GPUUnit now gets an optional SSH contract:
type GPUUnitSSHSpec struct {
Enabled bool `json:"enabled,omitempty"`
Username string `json:"username,omitempty"`
AuthorizedKeys []string `json:"authorizedKeys,omitempty"`
ServerAddr string `json:"serverAddr,omitempty"`
ServerPort int32 `json:"serverPort,omitempty"`
ConnectHost string `json:"connectHost,omitempty"`
ConnectPort int32 `json:"connectPort,omitempty"`
DomainSuffix string `json:"domainSuffix,omitempty"`
ClientDomain string `json:"clientDomain,omitempty"`
}
The runtime container stays focused on the app. The SSH sidecar owns shell access.

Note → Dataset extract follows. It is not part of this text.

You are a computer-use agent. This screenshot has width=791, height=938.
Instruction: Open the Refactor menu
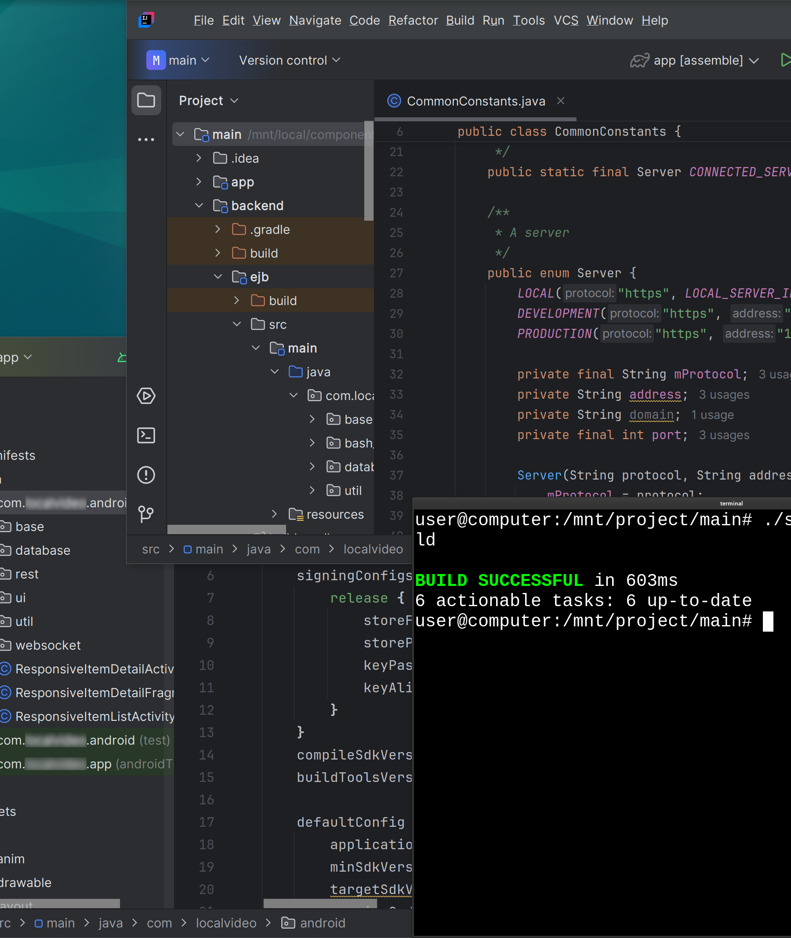click(x=413, y=20)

That is a much cleaner boundary.
That gives us two nice properties:
- the Pod still has a single main runtime container
- the access sidecars are clearly platform-owned support processes, not part of the workload image contract
In practice, the SSH sidecar also gets a startupProbe so the frpc sidecar only proceeds once sshd is actually listening.
And the per-runtime SSH data comes in through the API request itself.
Where The User SSH Key Actually Lives
The better model is:
- the user sends
spec.ssh.authorizedKeys - the controller materializes those keys into a controller-owned
ConfigMap - the SSH sidecar mounts that file as
authorized_keys - changing the key means updating the
GPUUnit, not rebuilding the runtime image
That is much closer to how a platform should own access configuration.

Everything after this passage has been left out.